James Delingpole (who is right about everything) wrote in The Telegraph under the headline 95 per cent of intelligent people know the new IPCC report is utter drivel. No surprises that he states that global warming has paused for 15 years; that climate sensitivity appears to be far smaller than the scaremongering computer models predicted a common but misleading argument explained in The global temperature jigsaw.

Fortunately, Nick Collins, a Science Correspondent for The Telegraph produced a better balanced news report under the headline IPCC report: global warming is 'unequivocal' although someone, presumably a sub-editor, decided that unequivocal in the headline needed quotes.

The Guardian has a special section under Environment dedicated to the Intergovernmental Panel on Climate Change (IPCC). This is a reliable source of news.

The Executive Summary in Chapter 9 - Evaluation of Climate Models states The ability of climate models to simulate surface temperature has improved in many, though not all, important aspects relative to the generation of models assessed in the AR4. There continues to be very high confidence that models reproduce observed large-scale mean surface temperature patterns (pattern correlation of ~0.99), though systematic errors of several degrees are found in some regions, particularly over high topography, near the ice edge in the North Atlantic, and over regions of ocean upwelling near the equator.

FAQ 9.1 in Chapter 9 - Evaluation of Climate Models states So, yes, climate models are getting better, and we can demonstrate this with quantitative performance metrics based on historical observations.

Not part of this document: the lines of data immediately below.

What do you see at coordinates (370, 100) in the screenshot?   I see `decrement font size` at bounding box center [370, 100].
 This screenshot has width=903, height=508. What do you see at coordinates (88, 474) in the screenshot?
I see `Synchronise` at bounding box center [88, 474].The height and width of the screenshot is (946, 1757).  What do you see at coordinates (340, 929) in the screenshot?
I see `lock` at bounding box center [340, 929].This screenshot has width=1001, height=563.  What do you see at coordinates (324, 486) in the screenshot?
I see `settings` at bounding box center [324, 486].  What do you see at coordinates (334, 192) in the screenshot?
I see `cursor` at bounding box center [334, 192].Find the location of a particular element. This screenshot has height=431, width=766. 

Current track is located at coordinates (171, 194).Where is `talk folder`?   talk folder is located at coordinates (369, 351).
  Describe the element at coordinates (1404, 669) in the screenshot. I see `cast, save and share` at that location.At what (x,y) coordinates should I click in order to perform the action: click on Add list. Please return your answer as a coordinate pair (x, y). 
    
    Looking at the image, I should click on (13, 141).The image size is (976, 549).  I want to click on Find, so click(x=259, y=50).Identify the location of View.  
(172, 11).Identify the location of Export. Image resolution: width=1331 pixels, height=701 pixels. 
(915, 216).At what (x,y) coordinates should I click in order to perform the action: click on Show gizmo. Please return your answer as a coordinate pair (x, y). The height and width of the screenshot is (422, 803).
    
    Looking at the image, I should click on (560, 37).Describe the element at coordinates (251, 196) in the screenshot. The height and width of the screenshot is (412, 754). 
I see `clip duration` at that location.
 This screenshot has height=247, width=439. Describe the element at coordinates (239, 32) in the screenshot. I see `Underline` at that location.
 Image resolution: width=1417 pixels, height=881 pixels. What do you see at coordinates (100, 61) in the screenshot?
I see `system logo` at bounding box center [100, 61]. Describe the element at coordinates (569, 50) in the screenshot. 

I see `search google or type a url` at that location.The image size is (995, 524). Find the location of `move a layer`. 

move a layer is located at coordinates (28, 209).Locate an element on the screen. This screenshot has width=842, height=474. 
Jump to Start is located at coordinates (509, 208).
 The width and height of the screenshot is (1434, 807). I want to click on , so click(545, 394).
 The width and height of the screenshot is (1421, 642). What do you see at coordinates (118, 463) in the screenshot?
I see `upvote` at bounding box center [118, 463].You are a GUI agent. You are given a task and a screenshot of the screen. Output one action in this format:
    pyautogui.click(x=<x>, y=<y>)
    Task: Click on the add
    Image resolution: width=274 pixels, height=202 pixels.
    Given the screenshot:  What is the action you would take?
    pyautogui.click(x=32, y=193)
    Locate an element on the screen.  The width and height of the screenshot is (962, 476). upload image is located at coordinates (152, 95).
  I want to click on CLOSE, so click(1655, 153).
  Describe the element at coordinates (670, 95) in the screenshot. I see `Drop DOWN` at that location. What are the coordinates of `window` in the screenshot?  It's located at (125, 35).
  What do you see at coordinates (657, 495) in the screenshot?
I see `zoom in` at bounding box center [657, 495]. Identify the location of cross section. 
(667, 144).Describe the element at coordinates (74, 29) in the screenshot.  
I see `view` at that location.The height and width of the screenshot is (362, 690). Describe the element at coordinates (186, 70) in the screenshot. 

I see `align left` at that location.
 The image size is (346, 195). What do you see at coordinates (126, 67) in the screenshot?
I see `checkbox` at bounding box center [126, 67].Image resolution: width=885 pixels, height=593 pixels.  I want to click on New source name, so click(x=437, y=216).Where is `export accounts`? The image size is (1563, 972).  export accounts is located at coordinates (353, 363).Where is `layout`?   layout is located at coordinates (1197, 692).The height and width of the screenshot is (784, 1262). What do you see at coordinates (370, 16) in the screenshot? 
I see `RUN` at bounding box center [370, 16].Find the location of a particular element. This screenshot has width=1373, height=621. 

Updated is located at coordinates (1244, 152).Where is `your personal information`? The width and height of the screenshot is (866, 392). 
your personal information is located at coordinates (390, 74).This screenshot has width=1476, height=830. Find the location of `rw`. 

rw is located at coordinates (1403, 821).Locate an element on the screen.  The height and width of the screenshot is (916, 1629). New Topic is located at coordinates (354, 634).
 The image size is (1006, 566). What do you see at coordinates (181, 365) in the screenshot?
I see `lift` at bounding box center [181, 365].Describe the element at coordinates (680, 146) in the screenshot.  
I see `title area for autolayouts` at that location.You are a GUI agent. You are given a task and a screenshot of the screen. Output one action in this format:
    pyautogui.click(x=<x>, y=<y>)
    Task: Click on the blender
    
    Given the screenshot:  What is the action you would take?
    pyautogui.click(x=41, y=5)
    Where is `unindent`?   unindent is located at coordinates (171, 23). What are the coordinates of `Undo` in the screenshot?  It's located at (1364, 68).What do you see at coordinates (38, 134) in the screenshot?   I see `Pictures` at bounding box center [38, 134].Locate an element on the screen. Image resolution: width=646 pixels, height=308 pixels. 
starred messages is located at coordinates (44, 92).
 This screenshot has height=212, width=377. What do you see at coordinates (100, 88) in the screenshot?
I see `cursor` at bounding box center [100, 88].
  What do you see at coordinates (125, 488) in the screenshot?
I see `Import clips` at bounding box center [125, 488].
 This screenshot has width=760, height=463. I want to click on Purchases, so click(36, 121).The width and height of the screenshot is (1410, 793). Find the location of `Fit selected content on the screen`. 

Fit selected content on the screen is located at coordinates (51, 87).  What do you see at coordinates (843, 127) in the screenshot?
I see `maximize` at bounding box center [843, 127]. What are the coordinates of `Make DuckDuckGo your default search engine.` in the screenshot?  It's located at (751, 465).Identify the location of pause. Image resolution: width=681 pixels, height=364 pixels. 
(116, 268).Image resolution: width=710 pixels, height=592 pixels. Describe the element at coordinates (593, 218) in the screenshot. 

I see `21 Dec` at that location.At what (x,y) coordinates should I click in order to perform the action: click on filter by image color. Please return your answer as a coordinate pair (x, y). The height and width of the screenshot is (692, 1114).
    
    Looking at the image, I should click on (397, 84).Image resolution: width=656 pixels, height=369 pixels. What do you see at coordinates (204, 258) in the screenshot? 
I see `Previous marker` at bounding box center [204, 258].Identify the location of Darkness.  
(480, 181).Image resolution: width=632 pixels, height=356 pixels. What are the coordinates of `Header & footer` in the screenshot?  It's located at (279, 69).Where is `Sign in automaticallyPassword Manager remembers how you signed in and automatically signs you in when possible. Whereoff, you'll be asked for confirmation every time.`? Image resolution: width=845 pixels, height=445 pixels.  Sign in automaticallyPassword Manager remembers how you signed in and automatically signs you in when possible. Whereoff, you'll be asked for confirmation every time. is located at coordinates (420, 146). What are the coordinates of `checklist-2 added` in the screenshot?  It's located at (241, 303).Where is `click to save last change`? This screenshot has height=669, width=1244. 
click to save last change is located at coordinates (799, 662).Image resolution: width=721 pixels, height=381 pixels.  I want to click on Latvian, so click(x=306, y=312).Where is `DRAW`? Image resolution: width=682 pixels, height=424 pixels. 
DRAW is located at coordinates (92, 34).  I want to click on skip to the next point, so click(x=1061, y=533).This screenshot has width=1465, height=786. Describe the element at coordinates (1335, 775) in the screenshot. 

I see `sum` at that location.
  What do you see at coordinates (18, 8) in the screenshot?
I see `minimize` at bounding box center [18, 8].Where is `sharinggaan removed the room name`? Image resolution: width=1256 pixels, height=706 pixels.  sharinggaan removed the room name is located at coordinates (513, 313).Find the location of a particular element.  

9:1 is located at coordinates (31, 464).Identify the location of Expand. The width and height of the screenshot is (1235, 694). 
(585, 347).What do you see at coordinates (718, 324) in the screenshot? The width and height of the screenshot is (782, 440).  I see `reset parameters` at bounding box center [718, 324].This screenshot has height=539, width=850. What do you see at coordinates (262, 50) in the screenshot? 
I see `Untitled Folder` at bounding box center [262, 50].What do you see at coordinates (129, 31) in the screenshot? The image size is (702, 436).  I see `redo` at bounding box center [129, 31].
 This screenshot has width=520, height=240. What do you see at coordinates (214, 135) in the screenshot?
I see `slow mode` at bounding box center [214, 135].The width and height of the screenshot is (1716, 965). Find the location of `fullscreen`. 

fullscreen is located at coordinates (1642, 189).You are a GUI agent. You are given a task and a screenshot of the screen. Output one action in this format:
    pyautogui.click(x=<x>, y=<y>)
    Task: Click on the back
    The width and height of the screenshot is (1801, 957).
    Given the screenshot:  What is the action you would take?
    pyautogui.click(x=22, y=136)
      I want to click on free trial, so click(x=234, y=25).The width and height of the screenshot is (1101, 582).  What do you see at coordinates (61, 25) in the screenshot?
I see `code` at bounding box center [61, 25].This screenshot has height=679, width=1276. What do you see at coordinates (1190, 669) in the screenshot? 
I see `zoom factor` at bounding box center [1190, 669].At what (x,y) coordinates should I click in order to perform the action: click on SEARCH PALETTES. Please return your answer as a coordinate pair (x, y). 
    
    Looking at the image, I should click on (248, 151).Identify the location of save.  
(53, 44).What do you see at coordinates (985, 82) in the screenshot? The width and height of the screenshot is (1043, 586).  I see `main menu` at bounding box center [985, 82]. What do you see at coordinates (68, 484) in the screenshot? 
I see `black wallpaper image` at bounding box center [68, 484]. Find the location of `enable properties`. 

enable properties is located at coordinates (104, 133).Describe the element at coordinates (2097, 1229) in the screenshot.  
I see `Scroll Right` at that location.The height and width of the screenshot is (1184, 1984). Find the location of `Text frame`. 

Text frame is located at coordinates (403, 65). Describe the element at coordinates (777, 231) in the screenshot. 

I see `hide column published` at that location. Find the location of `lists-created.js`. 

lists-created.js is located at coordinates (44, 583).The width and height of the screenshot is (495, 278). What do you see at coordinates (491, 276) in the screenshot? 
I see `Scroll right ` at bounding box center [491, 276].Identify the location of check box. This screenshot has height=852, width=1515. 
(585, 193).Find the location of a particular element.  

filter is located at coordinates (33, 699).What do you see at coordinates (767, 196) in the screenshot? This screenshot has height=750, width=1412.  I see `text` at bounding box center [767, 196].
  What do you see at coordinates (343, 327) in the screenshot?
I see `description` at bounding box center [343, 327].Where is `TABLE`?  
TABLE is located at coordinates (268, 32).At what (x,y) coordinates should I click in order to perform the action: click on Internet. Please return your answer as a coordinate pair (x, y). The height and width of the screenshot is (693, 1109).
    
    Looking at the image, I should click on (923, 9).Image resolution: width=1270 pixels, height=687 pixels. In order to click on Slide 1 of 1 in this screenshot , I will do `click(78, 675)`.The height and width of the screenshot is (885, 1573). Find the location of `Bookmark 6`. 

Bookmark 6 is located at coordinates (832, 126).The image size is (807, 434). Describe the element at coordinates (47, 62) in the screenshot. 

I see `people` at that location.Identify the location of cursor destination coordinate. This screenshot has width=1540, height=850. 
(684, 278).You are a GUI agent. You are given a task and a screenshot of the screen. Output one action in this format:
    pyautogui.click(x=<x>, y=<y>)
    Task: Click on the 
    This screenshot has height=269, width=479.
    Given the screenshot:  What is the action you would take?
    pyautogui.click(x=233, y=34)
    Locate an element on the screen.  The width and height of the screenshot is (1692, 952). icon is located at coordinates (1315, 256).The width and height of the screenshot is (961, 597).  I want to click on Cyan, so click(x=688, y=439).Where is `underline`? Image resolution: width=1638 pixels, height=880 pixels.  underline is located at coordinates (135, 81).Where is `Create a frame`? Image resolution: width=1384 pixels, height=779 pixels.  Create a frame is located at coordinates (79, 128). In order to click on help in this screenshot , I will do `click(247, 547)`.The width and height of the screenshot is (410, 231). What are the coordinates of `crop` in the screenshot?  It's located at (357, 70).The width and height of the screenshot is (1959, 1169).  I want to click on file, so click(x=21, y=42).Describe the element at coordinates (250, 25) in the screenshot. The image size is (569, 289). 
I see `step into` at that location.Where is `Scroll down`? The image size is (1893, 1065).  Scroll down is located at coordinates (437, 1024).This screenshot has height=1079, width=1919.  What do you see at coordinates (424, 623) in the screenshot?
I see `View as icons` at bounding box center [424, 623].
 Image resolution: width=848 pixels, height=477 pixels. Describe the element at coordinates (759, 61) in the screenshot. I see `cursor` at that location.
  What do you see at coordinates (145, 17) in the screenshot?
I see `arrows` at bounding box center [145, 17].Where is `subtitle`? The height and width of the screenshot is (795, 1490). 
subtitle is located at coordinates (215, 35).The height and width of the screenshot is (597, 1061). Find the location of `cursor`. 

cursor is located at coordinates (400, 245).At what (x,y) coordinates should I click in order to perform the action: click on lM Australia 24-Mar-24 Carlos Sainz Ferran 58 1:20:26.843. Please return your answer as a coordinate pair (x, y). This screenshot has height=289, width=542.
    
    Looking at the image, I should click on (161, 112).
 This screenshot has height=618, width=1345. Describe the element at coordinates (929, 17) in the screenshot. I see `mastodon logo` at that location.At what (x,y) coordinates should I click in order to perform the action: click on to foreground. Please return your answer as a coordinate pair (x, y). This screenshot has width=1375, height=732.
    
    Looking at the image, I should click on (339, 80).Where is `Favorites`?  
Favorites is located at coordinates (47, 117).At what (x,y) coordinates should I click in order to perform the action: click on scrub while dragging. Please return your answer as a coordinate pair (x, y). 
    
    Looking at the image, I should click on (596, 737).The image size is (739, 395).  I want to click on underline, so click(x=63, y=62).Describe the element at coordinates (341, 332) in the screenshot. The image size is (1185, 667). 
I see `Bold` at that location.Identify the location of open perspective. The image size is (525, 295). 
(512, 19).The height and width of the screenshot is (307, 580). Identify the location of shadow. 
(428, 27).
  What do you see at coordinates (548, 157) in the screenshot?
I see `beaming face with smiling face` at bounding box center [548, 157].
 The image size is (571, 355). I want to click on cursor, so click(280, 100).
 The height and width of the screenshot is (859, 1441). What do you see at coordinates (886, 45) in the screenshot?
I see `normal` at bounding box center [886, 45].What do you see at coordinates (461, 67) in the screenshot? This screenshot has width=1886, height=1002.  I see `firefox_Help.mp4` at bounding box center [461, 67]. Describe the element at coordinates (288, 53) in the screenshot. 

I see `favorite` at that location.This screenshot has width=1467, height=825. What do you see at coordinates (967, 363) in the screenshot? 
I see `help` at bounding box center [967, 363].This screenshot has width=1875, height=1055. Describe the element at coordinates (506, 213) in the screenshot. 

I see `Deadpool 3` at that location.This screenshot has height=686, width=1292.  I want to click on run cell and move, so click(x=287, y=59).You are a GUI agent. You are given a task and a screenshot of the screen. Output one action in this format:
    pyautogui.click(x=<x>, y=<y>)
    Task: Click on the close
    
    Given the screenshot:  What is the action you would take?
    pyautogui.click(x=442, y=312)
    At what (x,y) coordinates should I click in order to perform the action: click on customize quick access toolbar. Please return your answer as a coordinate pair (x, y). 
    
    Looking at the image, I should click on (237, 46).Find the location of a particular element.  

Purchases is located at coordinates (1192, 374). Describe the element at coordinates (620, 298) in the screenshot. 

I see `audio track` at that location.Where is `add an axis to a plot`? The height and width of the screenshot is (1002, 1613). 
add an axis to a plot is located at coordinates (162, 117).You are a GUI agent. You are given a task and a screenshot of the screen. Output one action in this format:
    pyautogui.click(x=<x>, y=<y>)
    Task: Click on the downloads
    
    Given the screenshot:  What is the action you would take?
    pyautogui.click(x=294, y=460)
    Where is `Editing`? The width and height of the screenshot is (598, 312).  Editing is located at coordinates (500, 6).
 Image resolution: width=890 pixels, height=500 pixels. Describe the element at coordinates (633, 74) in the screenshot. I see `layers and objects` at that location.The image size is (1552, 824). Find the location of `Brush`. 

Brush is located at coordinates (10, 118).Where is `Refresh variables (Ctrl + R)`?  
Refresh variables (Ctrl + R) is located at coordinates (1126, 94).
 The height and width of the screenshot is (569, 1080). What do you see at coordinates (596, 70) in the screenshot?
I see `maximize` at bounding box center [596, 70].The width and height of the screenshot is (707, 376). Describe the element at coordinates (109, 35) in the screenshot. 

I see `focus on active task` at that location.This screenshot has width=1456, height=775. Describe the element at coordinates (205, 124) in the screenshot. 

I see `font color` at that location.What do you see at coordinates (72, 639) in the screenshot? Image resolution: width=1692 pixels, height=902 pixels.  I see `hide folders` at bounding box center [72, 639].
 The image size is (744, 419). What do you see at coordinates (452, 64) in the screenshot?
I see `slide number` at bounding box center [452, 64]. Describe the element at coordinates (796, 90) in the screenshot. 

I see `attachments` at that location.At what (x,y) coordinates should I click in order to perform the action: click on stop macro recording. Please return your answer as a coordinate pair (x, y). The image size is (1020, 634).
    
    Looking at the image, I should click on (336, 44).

Broadly speaking, climate models are getting better and recent change in global temperatures reflect the predictions of climate models for almost all regions.


1 comment:

  1. Great post. As climate models are getting better at projecting what might happen a great deal of our politicians and media seem firmly stuck in inflexible ways of thinking. Unwilling to do much else it seems apart from name call.
    If we are going to survive climate change we need people who are able to think more creatively and reflexively about what is happening.